▶ [DIRECTIONS FOR THIS TASK]: Pictures do not belong in the copy; print every entry exactly as it stands.

▶ [TASK INPUTS]:
----
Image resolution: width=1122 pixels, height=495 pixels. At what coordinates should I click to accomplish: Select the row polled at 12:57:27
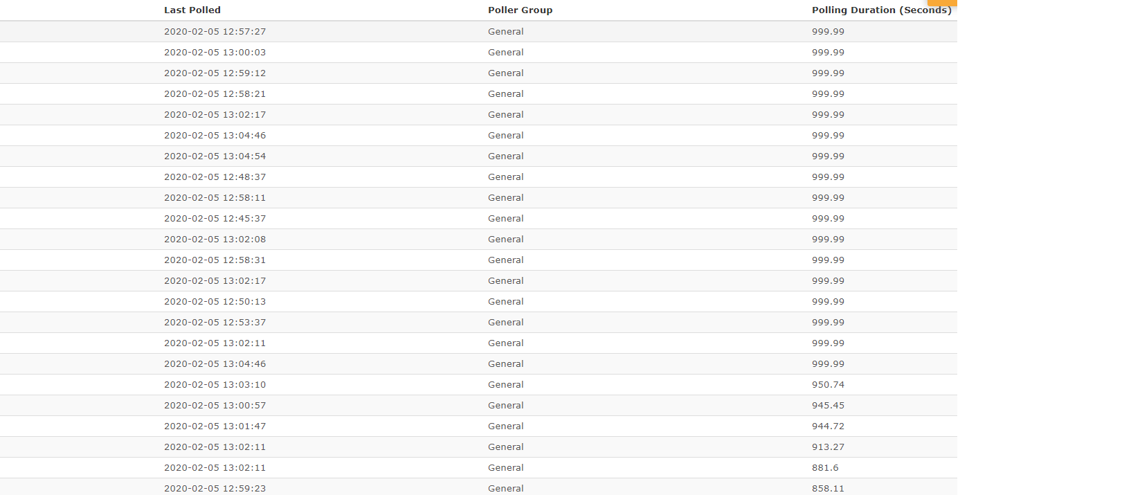(478, 32)
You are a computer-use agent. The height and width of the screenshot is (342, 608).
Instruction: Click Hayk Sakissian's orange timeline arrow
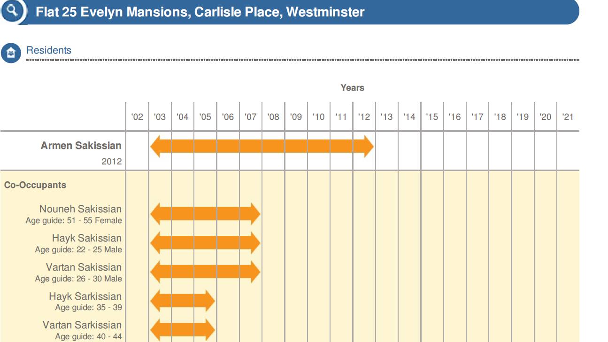[x=205, y=243]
----
▶ [RESPONSE BOX]:
Image resolution: width=1122 pixels, height=495 pixels. At what coordinates should I click to accomplish: Select the row polled at 12:57:27
(478, 32)
You are a computer-use agent. The height and width of the screenshot is (342, 608).
Instruction: Click Hayk Sakissian's orange timeline arrow
[x=205, y=243]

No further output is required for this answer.